Output the data verbatim, minus the images.

Stored data
^^^^^^^^^^^^^^^^
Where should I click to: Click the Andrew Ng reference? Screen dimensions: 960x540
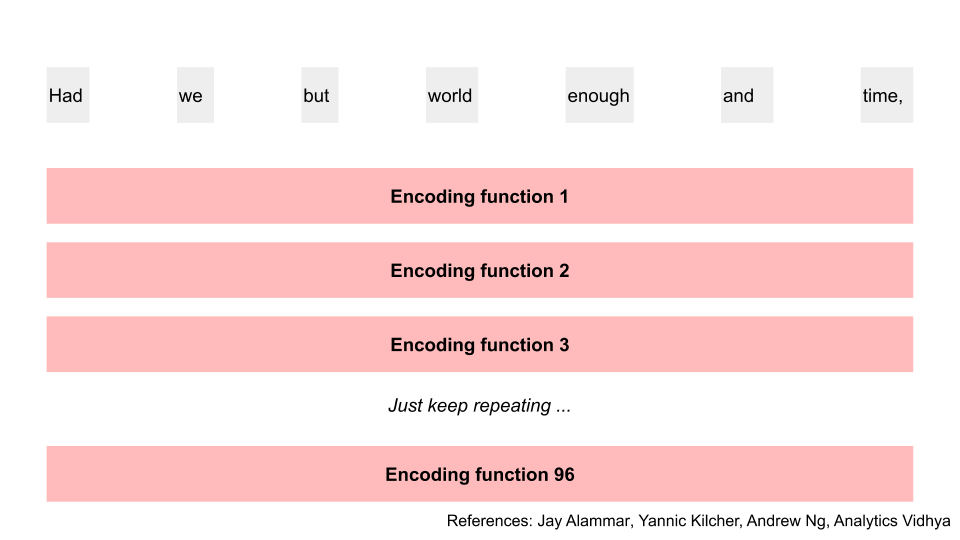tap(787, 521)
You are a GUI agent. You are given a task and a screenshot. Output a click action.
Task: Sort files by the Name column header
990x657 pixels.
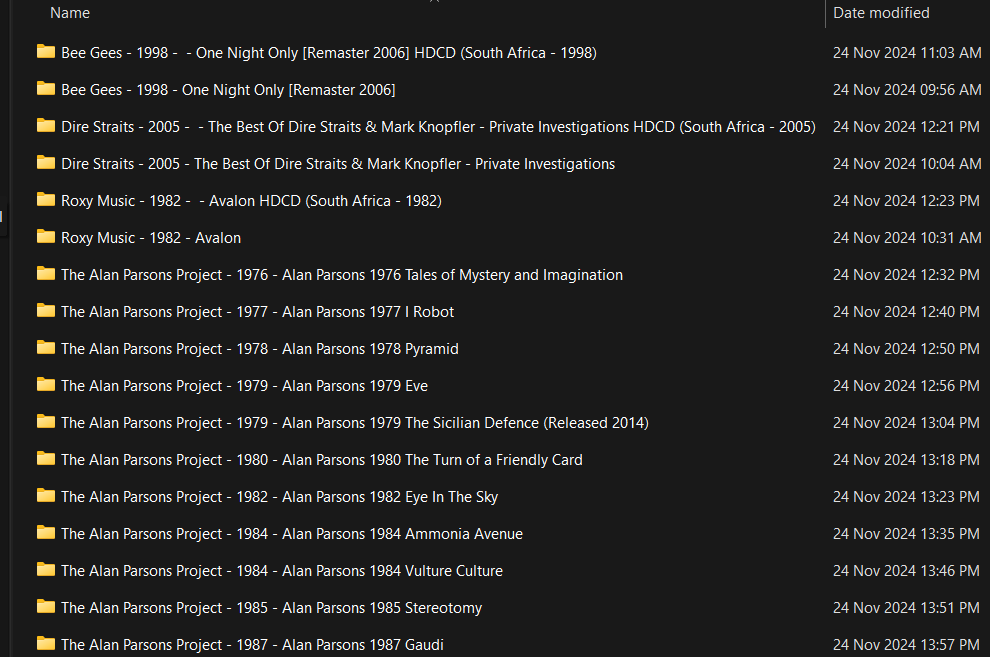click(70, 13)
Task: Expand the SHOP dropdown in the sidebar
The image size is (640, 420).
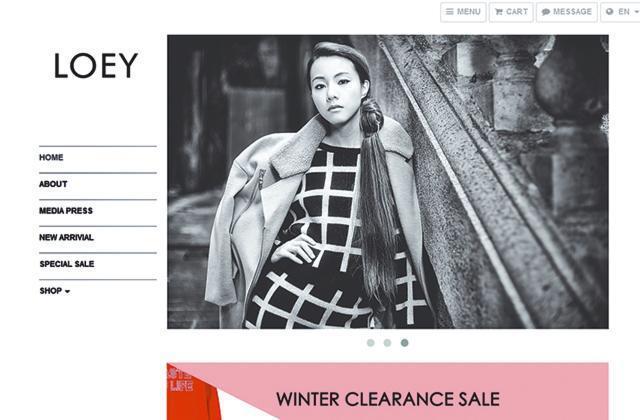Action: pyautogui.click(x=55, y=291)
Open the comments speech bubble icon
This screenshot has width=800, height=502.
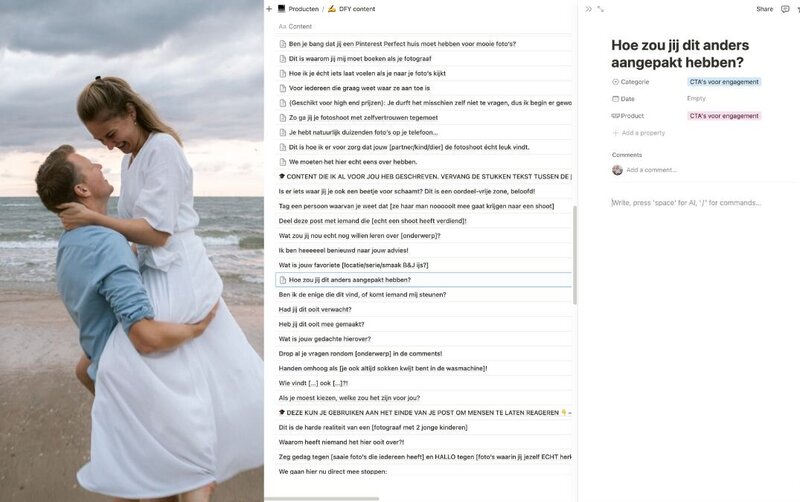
^^^^^^^^^^^^^^^^
**Your solution**
Where should I click to: Click the Andrew Ng reference? Screen dimensions: 960x540
tap(787, 521)
You are a GUI agent. You are given a task and a screenshot. Output a click action.
Task: Sort files by the Name column header
990x657 pixels.
click(70, 13)
Task: Expand the SHOP dropdown in the sidebar
The image size is (640, 420).
Action: pyautogui.click(x=55, y=291)
Open the comments speech bubble icon
This screenshot has width=800, height=502.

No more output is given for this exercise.